We have learned during recent years that there is huge clinical and genetic variability in cystic and polycystic kidney disease even within the same family. Classical Mendelian inheritance patterns with single-locus allelism may sometimes appear to be insufficient to explain such phenomena as variable expressivity and incomplete penetrance. It is rather likely that stochastic, epigenetic, and environmental factors modify the phenotype. Furthermore, oligogenic inheritance with variations across multiple sites may further influence the clinical outcome in some individuals [2]. Such “additional” alleles, the so-called second-site modifiers, may exert an aggravating effect in an epistatic manner and contribute to early and severe disease expression in some patients. In these patients it is hypothesized that the reduced dosage of disease proteins (“dosage-sensitive network”) may disturb converging pathways, network integrity, and cell homeostasis, which may ultimately explain the more severe clinical course [66, 67]. Further research is on-going and will hopefully provide data on which firm conclusions can be drawn.

Next-generation sequencing (NGS) provides a rapidly growing insight in these challenging issues and has revolutionized genetic diagnostics.
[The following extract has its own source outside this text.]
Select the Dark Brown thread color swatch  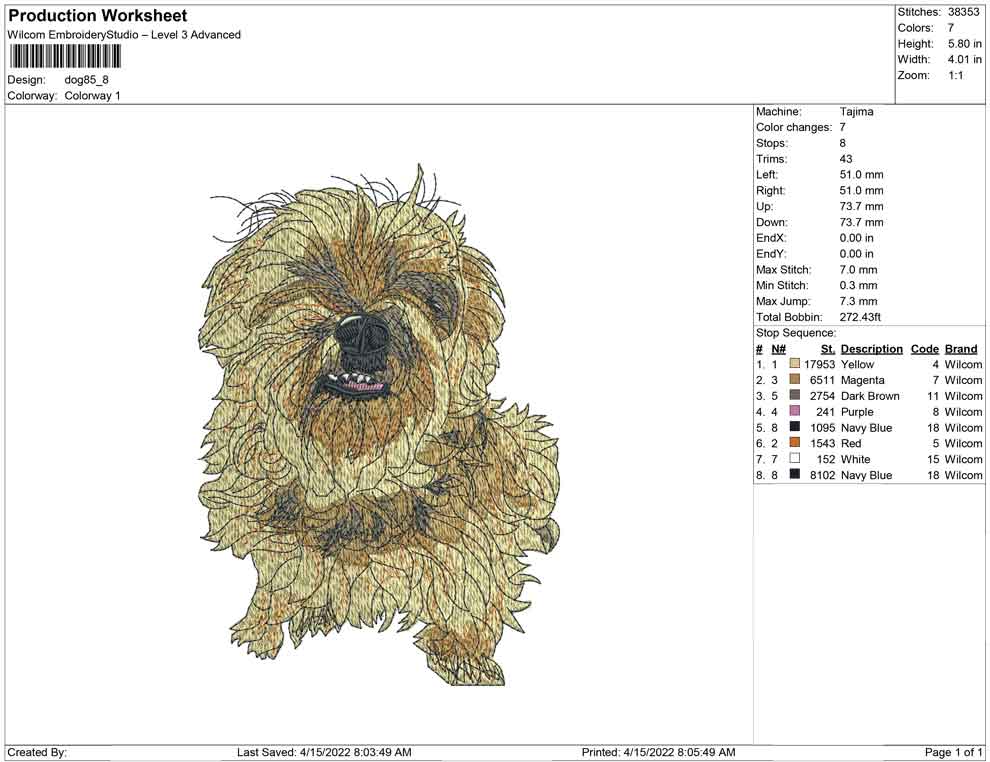(x=795, y=396)
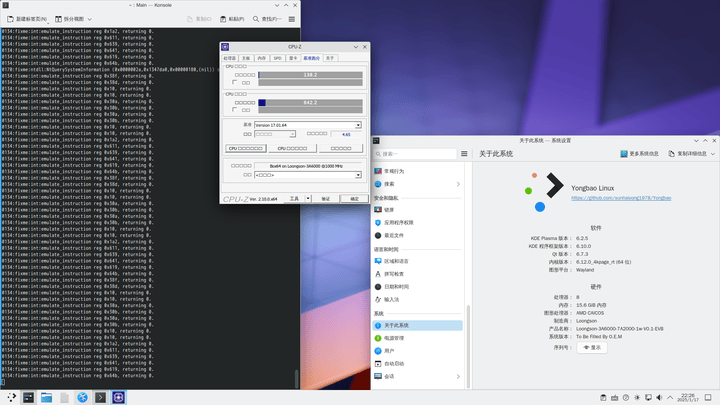
Task: Tick the checkbox under the second CPU benchmark bar
Action: [x=233, y=110]

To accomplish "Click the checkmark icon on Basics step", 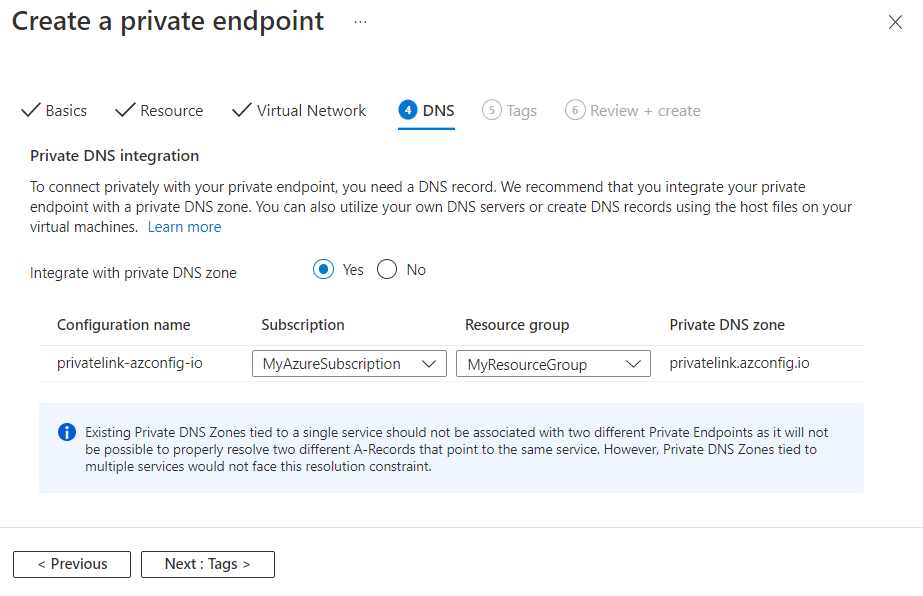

Conventional (Sanger) sequencing facilities are expensive with limited capacities and only allow for a stepwise approach dependent on mutation frequencies and the ethnic origin and phenotype of the patient. In the case of parental consanguinity and in multiplex pedigrees with more than one affected child, linkage analysis with subsequent gene sequencing in the case of compatible haplotypes might be an option. However, ultimately, all of these conventional approaches are usually more cost- and time-intensive than (targeted) NGS-based approaches that allow large-scale parallel sequencing of all disease genes that may have to be discussed in a patient. Given overlapping disease phenotypes and extensive allelism, usually multiple, often dozens, genes have to be considered to be disease-relevant. Notably, NGS is not NGS, and approaches are definitely not the same. More than most other in vitro diagnostic tests, NGS needs strict consideration of certain quality criteria. However, if all this is warranted, NGS does not only improve the throughput, but also the quality of genetic diagnostics. For example, in contrast to Sanger sequencing, by using NGS it is possible to detect mosaicism and copy-number variations. For most genes, large deletions/duplications make up about 5–10 % of the total mutational spectrum of the respective gene, and for some genes (e.g., in HNF1ß, almost 50 % of patients have large deletions) the proportion is even much higher. Overall, parallel analysis of all targeted disease genes allows for a better interpretation of identified variants and avoids genetic misdiagnoses. Such a targeted NGS-based approach considerably increases the detection rate, allowing the major disease gene to be clearly identified in the great majority of cases. In terms of diagnostics, specific NGS panels, which ideally should have a critical minimal size (i.e., comprising a sufficient number of targeted genes), are thought to be currently better than exome sequencing in the first place. However, families who are analyzed by an NGS panel, but for whom the mutations in known genes were not identified, should be offered exome sequencing, which is already provided on a diagnostic basis by some laboratories. Importantly, a much more detailed form of informed consent is required for exome sequencing.

Genetic technologies are evolving rapidly. Some people think that with these new opportunities a deep clinical knowledge becomes outdated. However, the opposite is the case, and a structured, critically reflected and multi-disciplinary approach becomes even more important than ever before. Interpretation of data is now the challenge, and bench and bedside clearly benefit from smart bioinformatic algorithms and support.